As he spoke he touched the colt’s side, and he moved off after the sheep in a steady and confident manner, more like an old horse than a young one. He occasionally stopped and sidled, or indulged in a playful plunge or kick. Of course these little irregularities were only amusing to Mr. Windsor, who was in truth a matchless rough-rider, and wellnigh impossible to be thrown by horses of good family or bad. By the end of the day Osmund was apparently as quiet as a trooper, and when unsaddled and turned out seemed quite at home with the cart-horses.

‘Now,’ said Mr. Windsor, as they sat at their evening meal, ‘you’ve got, sir, what everybody is always a-talkin’ about and never seems to get, an out-and-out good hack, fast and easy and well bred, and a stunner to look at. I’ll forfeit my month’s wages if he ain’t a sticker, as well. These quiet ones are just as game as the savages, and indeed more so, in my opinion, because they can eat and rest themselves better. And I wouldn’t sell him, if I was you, if I was offered double what you gave for him.’

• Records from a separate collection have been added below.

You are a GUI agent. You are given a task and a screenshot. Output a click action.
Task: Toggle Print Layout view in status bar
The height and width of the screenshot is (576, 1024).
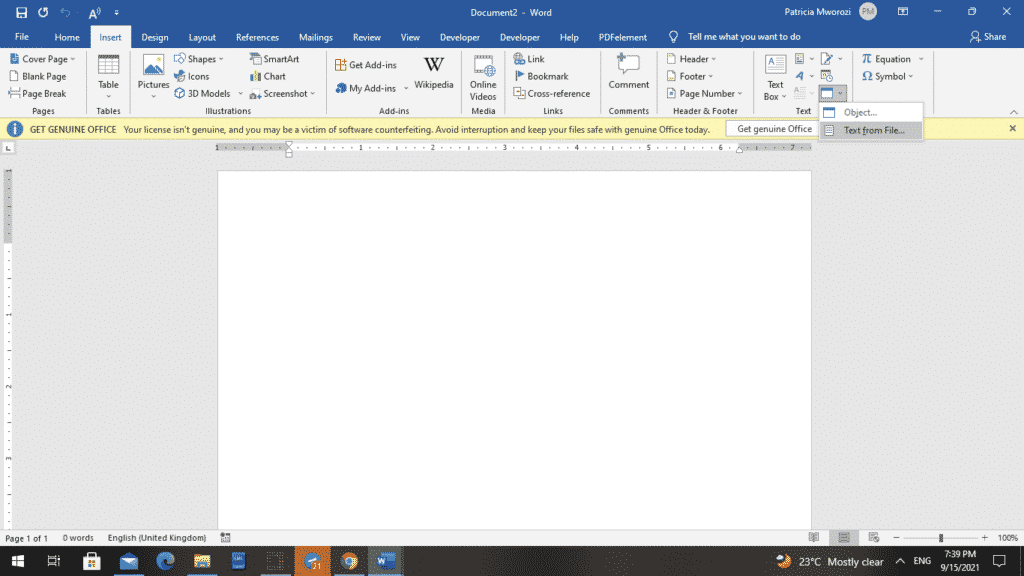pyautogui.click(x=844, y=538)
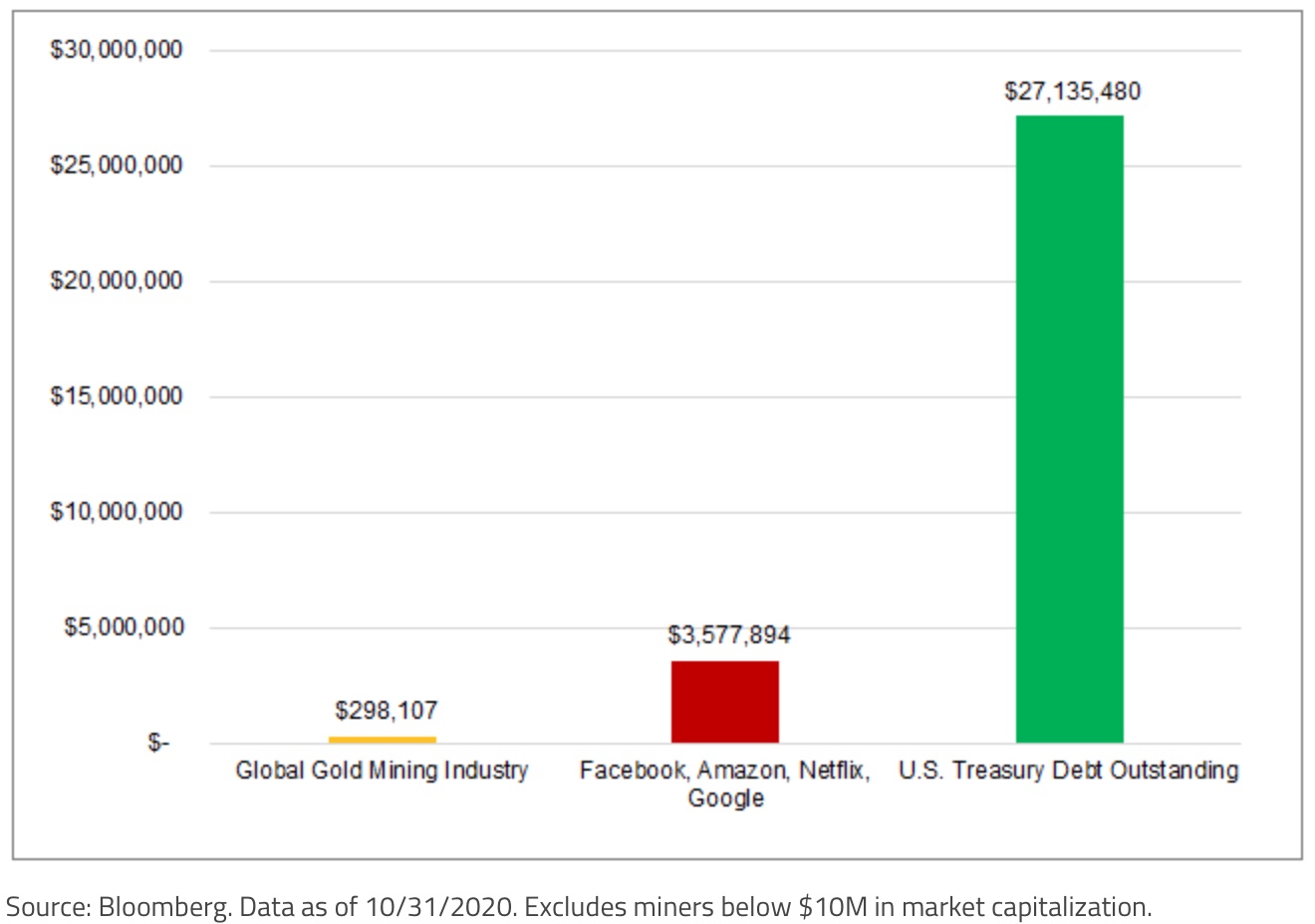Viewport: 1315px width, 924px height.
Task: Select the $30,000,000 y-axis label
Action: pyautogui.click(x=117, y=50)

‘I don’t think I will,’ said Ernest; ‘but surely good horses are easily picked up in this country, if one is a fair judge. There must be such thousands upon thousands.’

‘So there are,’ replied the Australian, ‘but we might be gray before you dropped on another nag like this, ‘specially for ten notes. Look at his shoulder, how it goes back; see what loins he has; good ribs; with out-and-out legs and feet. He’s more than three-parts bred; and if he don’t gallop and jump a bit I’m much deceived. He’s a bottler, that’s what he is; and if you ever go for to sell him, you’ll be sorry for it.’

‘Well, I don’t think I will, Jack,’ asserted Mr. Neuchamp. ‘I shall always want a horse while I’m in the country, and I think I shall make a pet of this one.’

For the remaining days, before the ‘reporter’ entered the Garrandilla gate, to give legal notice of the invading army of fleece-bearing locusts, Osmund was ridden daily, and became more docile and obedient to the manège day by day.

As the long lines of sheep, flock after flock, fed up and finally mingled at the Garrandilla gate, a big man, with a distinctly northern face, rode up on a powerful horse and looked keenly at the array of sheep, horses, men, and dogs.

‘Where’s the person in charge?’ he asked of one of the shepherds.

‘I believe he has gone to the township,’ said the man; ‘he’ll be here to-night.’

‘Have you seen anything of a young gentleman coming up to my station? I am Mr. Jedwood.’